Le total des actifs investis dans des placements ESG a bondi de 34 % de 2016 à 2018, pour atteindre 40 740 milliards de dollars dans le monde, selon un rapport de la Global Sustainable Investment Alliance (GSIA).
Bien qu’il se développe depuis 20 ans, le marché du placement responsable explose depuis trois ans, indique Jean-Philippe Renaut, et les rendements, selon le risque, sont équivalents, voire supérieurs à ceux des produits traditionnels. Selon un rapport de 2015 du Morgan Stanley Institute for Sustainable Investing, les fonds communs d’actions responsables atteignaient ou dépassaient le rendement médian des fonds d’actions traditionnels 64 % du temps.
Ces placements résistent aussi mieux en période de crise, parce qu’il s’agit généralement d’investissements qui misent sur le long terme.
Aujourd’hui, de nombreux fonds ESG offerts sur le marché intègrent, à différents niveaux, des critères d’investissement responsable. Pour bien choisir, discutez avec votre conseiller en placements.
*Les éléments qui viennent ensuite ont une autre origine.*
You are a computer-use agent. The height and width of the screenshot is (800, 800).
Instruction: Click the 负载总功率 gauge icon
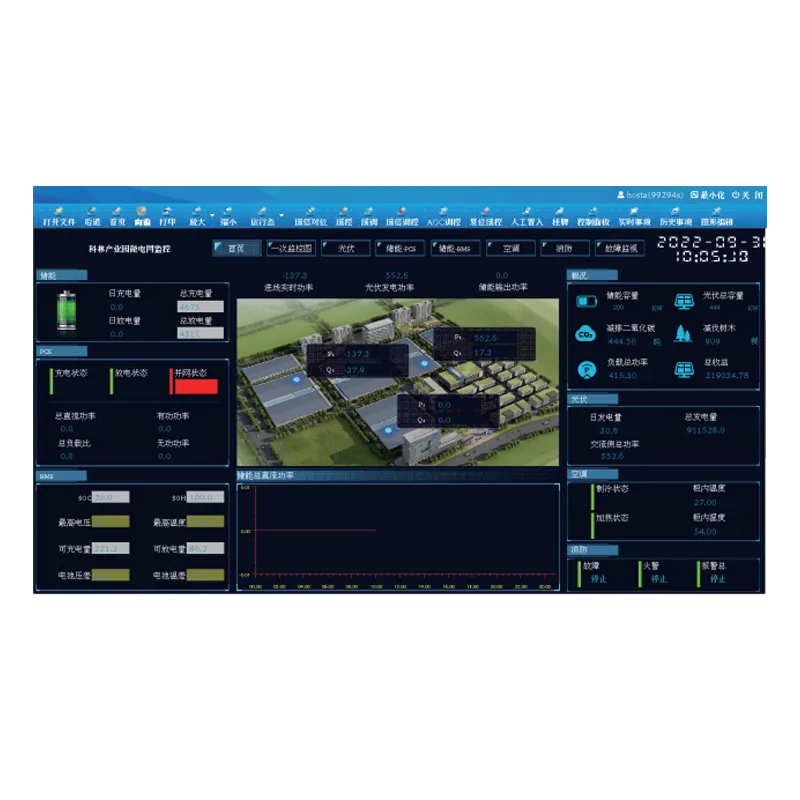(586, 369)
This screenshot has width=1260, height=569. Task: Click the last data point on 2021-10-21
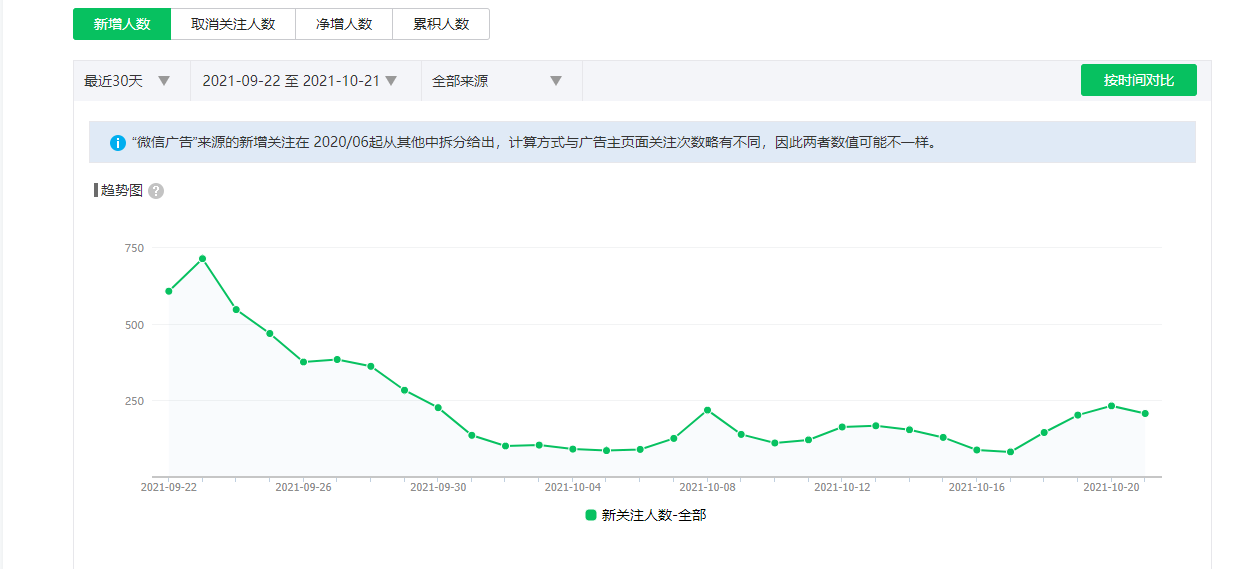pos(1145,413)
Jean-Philippe Renaut recommande d’être proactif en posant des questions sur les pratiques des entreprises dans lesquelles vous mettez vos billes.
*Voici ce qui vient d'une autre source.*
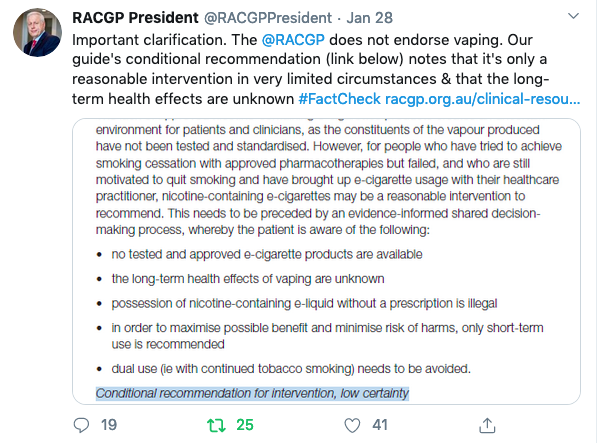The width and height of the screenshot is (600, 443).
Task: Click the 'long-term health effects of vaping' bullet
Action: tap(247, 278)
À cet égard, lire les prospectus et les aperçus des fonds pour s’informer sur leur composition est un bon un exercice. « En général, les fonds affichent également une liste d’objectifs à atteindre, par exemple l’accès à l’égalité des chances, une saine gouvernance, etc. Il faut faire converger vos valeurs avec les enjeux qui sont importants à vos yeux », indique Bouchra M’Zali. Les rapports annuels des entreprises constituent aussi une bonne source d’information sur les pratiques et les bilans environnementaux.
L’Association pour l’investissement responsable, qui représente l’industrie canadienne de l’investissement responsable, fournit également des ressources et indique des firmes et des conseillers possédant une expertise dans ce domaine.